SOURCE EXCERPT >>
I looked at Merlin car auctions this week and subscribed to their catalogue of  prices achieved for cars sold in the last month (Sept).  

Very disappointed at the prices and range of cars.....For example, with repossessions one might expect a fair few executive cars such as BMW 3 series or lower end Mercedes. Surprise surprise but very few 08, 07 or 06 models featured in the catalogue.

I've come to the conclusion that the finance houses/leasing companies either sell off the good stock to dealers that they have relationships with or Merlin car auctions flog them before they actually go to auction.

I tried AIB leasing and finance as they are not associated with Merlin and they have a car park/garage of repossessed cars. Got the number but have truied it several times and no reply! If there is any AIBers out there, please feel free to fill us in on how best to access these guys and get a shot at purchasing a new repossessed car. 

If my take on this is off the mark, feel free to set me straight......

Anyway, I have the list from merlin so if anyone wishes to peruse it please PM  and I will forward. 

As for the second hand car I'm off to the UK....less hassle and more straight forward leg work.


----------



## paddyd (8 Nov 2008)

finisklin said:


> I looked at Merlin car auctions this week and subscribed to their catalogue of  prices achieved for cars sold in the last month (Sept).
> 
> Very disappointed at the prices and range of cars.....For example, with repossessions one might expect a fair few executive cars such as BMW 3 series or lower end Mercedes. Surprise surprise but very few 08, 07 or 06 models featured in the catalogue.
> 
> ...



its incredibly rare to find the kind of cars you refer to at an auction. Theres a reason they're popular, so they go to the trade, not to auction.

remember the cars at auction are the ones that can't/won't sell on the forecourt (or of late the ones the banks need to shift asap), and they sell for very low money, so if it was full of BMW's and Merc's we'd all be there.
thats why if you want an auction car, you need to have no specific requirements, just that for example, you want to spend 12k on a 2yo diesel car. Thats it. Then what you see on the day is what you get.

If you decide that you want to be very specific with the marque and spec of car you want, then like you said, just go to the UK or a local dealer.


----------

RECORDED DATA >>

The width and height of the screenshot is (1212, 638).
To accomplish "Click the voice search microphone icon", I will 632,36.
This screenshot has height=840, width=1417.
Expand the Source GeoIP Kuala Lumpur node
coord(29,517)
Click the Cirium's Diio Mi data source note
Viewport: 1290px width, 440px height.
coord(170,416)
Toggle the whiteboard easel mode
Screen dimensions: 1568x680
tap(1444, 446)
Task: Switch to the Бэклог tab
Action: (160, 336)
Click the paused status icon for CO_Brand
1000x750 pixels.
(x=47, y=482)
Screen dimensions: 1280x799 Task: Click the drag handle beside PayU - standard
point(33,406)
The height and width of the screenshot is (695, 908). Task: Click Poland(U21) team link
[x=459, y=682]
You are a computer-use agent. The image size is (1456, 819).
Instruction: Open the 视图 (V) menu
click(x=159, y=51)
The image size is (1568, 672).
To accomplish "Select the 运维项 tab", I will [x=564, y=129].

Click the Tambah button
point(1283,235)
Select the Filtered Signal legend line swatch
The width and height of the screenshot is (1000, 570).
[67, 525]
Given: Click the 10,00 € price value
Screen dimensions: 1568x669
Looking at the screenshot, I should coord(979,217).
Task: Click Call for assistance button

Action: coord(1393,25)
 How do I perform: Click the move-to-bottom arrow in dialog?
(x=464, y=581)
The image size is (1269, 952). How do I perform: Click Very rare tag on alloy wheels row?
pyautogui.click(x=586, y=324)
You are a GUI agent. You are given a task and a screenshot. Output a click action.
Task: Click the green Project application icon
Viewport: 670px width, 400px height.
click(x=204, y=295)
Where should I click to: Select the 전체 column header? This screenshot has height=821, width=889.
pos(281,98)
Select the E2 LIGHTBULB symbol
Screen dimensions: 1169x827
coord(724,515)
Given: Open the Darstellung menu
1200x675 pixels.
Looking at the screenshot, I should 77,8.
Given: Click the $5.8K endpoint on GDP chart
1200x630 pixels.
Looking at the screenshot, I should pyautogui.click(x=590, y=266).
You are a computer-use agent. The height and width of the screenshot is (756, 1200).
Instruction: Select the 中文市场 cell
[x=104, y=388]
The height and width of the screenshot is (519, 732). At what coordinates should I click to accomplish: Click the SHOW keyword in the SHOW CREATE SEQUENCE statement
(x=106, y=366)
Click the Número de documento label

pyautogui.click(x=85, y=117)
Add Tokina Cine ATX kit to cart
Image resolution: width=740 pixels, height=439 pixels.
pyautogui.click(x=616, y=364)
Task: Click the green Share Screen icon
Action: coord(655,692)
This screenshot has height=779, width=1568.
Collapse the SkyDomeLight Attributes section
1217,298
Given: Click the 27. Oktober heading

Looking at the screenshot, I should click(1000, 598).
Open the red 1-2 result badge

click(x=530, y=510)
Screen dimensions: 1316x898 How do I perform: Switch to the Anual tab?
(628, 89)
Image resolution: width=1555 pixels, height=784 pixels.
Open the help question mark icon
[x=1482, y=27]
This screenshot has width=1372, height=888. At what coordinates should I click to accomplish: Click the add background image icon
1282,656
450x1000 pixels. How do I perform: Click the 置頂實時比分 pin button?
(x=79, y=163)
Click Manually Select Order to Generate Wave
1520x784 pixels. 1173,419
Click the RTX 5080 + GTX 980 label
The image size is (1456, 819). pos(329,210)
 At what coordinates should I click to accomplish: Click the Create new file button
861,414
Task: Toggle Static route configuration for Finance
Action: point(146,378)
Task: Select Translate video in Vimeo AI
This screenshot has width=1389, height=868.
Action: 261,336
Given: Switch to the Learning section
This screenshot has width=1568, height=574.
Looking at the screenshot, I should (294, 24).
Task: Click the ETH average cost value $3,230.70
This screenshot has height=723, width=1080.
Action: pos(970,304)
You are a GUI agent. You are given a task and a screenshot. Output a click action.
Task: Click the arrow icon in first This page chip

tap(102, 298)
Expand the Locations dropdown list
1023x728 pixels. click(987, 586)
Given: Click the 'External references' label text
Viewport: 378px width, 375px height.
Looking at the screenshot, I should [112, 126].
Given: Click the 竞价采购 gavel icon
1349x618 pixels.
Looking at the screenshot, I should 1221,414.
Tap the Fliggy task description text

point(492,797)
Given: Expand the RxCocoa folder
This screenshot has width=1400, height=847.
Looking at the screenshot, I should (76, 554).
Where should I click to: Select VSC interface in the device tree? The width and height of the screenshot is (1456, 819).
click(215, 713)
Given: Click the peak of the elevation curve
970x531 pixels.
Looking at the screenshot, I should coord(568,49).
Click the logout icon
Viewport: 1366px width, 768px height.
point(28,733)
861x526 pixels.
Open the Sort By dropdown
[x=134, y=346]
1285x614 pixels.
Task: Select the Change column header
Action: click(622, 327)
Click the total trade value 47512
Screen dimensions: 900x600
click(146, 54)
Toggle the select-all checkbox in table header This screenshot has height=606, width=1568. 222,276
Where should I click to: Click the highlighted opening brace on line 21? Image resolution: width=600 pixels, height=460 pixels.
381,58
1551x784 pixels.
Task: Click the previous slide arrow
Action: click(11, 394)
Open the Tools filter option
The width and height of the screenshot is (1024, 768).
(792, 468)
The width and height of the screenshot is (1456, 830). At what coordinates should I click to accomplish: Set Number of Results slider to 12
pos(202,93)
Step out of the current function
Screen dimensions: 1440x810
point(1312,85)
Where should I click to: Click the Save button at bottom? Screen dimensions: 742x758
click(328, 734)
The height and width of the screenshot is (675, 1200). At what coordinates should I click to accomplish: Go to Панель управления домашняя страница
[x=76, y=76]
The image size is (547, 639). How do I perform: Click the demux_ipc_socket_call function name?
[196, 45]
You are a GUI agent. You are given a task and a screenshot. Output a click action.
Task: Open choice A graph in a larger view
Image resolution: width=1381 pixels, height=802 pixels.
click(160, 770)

EXERCISE AIM >>
Copy the passage of the car auction thread between "Anyway, I have" and "forward leg work.", inclusive. The listing has nothing to do with the car auction thread.

EXERCISE SOLUTION >>
Anyway, I have the list from merlin so if anyone wishes to peruse it please PM  and I will forward. 

As for the second hand car I'm off to the UK....less hassle and more straight forward leg work.